Missing: wife and dog. Reward for dog.


A guy stood over his tee shot for what seemed an eternity, looking up, looking down, measuring the distance, figuring the wind direction and speed... driving his partner nuts.
Finally his exasperated partner says, "What is taking so long? Hit the damned ball!"
The guy answers, "My ex wife is up there watching me from the clubhouse. I want to make this a perfect shot."
"Give me a break! You don't stand a snowball's chance in hell of hitting her from here."



A man rushes into his house and yells to his wife, "Pack up your things! I just won the lottery!"
His wife replies, "Shall I pack for warm weather or cold?"
The man responds, "I don't care. Just so long as you're out of the house by noon!"


Mommy, mommy, why is daddy running?
Shut up, kid, and hand me another box of shotgun shells.

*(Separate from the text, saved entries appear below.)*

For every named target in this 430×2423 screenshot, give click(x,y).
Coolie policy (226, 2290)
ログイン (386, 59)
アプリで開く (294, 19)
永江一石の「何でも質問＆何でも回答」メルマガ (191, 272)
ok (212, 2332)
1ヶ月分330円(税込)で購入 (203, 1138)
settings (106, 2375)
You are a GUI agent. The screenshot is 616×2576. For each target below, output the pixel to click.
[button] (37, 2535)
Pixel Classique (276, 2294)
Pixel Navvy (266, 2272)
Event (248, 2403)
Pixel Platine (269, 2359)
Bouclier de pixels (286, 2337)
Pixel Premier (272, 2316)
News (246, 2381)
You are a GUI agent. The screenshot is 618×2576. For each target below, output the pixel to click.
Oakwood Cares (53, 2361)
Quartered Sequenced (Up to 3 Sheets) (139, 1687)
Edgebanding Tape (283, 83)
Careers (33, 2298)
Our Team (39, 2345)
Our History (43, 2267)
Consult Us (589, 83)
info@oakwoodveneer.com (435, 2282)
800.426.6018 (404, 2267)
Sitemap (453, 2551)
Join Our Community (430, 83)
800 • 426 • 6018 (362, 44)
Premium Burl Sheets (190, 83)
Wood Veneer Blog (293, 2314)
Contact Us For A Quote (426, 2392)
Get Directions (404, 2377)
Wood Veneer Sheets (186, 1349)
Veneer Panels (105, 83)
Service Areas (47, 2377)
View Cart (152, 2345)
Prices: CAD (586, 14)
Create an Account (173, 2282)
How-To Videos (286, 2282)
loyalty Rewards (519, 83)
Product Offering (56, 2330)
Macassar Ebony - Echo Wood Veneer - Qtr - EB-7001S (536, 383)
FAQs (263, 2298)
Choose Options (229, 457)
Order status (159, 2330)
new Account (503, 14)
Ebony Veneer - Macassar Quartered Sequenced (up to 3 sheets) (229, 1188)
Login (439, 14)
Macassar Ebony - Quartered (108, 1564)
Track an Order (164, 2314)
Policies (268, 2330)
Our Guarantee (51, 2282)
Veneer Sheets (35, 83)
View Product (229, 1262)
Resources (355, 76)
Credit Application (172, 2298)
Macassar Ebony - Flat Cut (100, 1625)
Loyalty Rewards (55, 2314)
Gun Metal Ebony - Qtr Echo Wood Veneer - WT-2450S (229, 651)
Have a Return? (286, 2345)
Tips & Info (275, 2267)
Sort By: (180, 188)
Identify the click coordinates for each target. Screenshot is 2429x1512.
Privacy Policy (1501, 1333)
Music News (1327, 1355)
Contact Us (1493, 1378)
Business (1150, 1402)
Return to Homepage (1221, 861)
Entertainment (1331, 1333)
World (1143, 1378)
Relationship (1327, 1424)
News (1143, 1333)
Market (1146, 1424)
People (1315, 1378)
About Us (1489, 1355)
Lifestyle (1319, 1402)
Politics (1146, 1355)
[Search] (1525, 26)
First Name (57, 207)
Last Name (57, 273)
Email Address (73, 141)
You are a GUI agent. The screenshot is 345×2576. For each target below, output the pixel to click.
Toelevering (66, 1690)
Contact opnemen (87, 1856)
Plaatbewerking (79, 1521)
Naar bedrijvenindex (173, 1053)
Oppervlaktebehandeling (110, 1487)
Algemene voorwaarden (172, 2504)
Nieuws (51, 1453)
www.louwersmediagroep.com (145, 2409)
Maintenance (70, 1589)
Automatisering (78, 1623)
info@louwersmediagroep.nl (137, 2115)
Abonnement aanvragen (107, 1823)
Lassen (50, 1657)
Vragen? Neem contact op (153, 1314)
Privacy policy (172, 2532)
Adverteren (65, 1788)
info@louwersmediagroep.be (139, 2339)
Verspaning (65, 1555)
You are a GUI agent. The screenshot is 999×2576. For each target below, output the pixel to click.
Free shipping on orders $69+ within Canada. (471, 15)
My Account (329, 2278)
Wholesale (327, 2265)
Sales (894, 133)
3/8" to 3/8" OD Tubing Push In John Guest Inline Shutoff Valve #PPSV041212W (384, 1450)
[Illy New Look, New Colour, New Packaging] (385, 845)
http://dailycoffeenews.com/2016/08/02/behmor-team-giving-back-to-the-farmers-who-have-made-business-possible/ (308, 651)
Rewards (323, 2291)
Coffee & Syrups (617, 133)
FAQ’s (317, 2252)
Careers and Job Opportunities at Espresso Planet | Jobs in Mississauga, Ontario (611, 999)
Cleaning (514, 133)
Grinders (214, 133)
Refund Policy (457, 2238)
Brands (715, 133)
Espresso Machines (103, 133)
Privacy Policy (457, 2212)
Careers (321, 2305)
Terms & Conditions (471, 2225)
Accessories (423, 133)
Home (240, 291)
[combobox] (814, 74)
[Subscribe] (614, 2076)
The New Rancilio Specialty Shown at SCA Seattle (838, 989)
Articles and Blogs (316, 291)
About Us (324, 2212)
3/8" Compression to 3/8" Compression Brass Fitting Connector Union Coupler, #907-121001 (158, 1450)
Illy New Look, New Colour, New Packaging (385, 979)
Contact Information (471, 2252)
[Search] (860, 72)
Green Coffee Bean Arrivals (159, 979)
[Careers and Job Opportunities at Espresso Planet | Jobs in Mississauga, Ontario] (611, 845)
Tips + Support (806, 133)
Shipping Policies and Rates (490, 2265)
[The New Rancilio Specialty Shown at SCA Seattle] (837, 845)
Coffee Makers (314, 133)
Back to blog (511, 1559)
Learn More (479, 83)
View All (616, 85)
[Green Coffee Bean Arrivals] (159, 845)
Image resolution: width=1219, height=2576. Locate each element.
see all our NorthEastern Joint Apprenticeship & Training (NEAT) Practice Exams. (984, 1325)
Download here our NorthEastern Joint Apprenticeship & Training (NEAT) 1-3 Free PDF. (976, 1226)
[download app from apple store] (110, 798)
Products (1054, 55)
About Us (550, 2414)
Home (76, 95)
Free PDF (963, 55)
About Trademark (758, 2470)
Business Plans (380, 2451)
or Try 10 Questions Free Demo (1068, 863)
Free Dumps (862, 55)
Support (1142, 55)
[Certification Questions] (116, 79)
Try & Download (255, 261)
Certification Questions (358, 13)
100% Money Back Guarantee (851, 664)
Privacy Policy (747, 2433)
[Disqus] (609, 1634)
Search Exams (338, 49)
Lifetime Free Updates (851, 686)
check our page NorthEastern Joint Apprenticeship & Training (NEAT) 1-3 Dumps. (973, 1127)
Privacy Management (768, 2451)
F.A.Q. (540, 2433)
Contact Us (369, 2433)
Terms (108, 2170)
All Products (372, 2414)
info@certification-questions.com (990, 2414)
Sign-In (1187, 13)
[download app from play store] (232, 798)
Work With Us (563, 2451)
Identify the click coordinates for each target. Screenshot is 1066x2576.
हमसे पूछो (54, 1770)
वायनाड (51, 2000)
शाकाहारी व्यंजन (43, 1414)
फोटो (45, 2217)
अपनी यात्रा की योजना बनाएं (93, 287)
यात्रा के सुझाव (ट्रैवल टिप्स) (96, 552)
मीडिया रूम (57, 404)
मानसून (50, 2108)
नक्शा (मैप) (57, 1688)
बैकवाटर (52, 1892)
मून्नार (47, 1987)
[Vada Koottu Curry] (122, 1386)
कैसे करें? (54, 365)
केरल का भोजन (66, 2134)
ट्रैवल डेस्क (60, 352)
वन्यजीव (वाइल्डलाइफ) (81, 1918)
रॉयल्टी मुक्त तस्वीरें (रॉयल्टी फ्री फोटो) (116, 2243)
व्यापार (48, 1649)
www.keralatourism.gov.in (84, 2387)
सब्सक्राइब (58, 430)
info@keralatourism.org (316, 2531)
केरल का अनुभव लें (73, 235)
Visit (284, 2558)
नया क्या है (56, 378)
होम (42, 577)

A husband and wife are getting ready for bed. The wife is standing in front of a full-length mirror, taking a long hard look at herself.
"You know dear", she says, "I look in the mirror, and I see an old woman. My face is all wrinkled, my hair is grey, my shoulders are hunched over, I've got fat legs, and my arms are flabby." She turns to her husband and says, "Tell me something positive, to make me feel better about myself."
He studies hard for a moment, thinking about it, and says in a soft, thoughtful voice. "Well, there's nothing wrong with your eyesight."
Services for the husband will be held Saturday morning at 10:30, at Saint Elmo's memorial Chapel.



Hotel Porter: "May I carry your bag sir?"
Hotel Guest: "No that won't be necessary, my wife is perfectly capable of walking."


Last weekend my credit card was stolen but I decided not to report it because the thief is spending less than my wife does.